Constrained decoding restricts an LLM’s token generation to outputs that satisfy a formal constraint such as valid JSON, a grammar, or a fixed set of choices, making structured outputs reliable for tool use and automation.
Constrained decoding is the runtime process of generating tokens while enforcing rules about what tokens are allowed next. Instead of letting a large language model (LLM) sample freely from its vocabulary at each step, the decoder intersects the model’s probability distribution with a set of permitted next tokens derived from a constraint, then renormalizes and continues.
What is Constrained Decoding?
Most LLM applications fail in boring ways: the model is correct in intent, but the output is not usable by software.
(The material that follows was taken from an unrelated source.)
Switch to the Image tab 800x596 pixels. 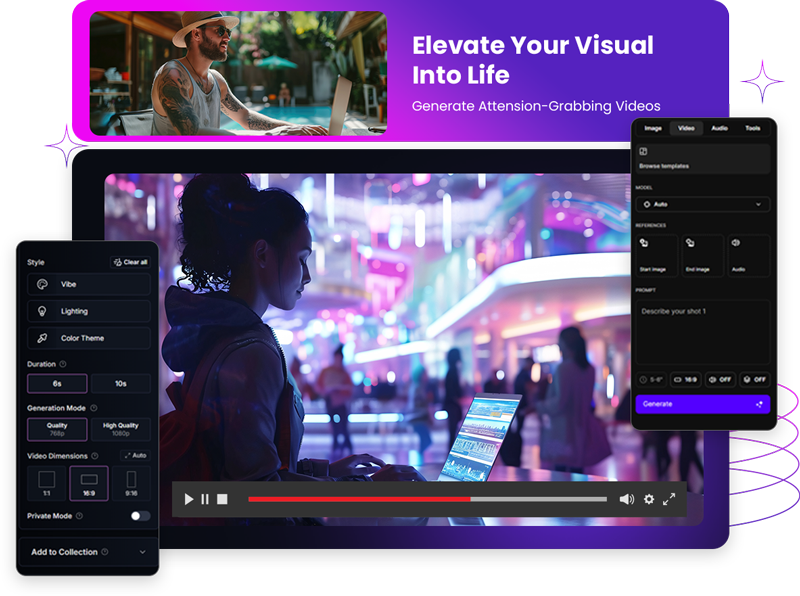[x=653, y=128]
A single extra comma breaks JSON parsing, a missing field fails a validation step, and an invalid enum value causes an API request to be rejected. Constrained decoding addresses that class of failures by turning “format instructions” into hard decoding-time constraints.
Mechanically, you can think of each decoding step as: (1) the model produces logits for the next token, (2) a constraint engine computes which next tokens are valid given what has been generated so far, (3) invalid tokens are masked out, and (4) sampling or greedy decoding proceeds using only valid tokens.
Constraints can come from JSON Schema constraints, regular-expression constraints, context-free grammar constraints, or choice constraints. The model still decides the semantic content, but it can only express it through syntax that is guaranteed to be valid.
Where it’s used (and why it matters)
Constrained decoding is used whenever an LLM output becomes an input to downstream code: tool invocation, extraction pipelines, workflow automation, and compliance categories. The practical impact is fewer retries, fewer parsing failures, and a system you can test with deterministic schema-validity checks.
Types and examples
- JSON or schema-constrained generation: enforce required keys, types, and enum values for outputs like
{intent, urgency, customer_id}. - Grammar-constrained generation: generate SQL or a DSL while disallowing unsafe statements and enforcing valid syntax.
- Choice-constrained outputs: restrict output to one of N labels for routing or classification.
How Constrained Decoding shows up in practice
Constrained decoding often replaces “generate then validate then retry.” Teams choose constraint strictness, consider streaming limitations, manage latency overhead, and define fallbacks when a constraint makes generation impossible. In agentic workflows, it is typically paired with tool allowlists and authorization checks.
Constrained Decoding vs. Structured Outputs
Structured outputs are the goal of producing machine-readable, schema-valid results. Constrained decoding is a strong way to achieve that goal because it enforces validity during generation rather than relying on post-generation validation and repair.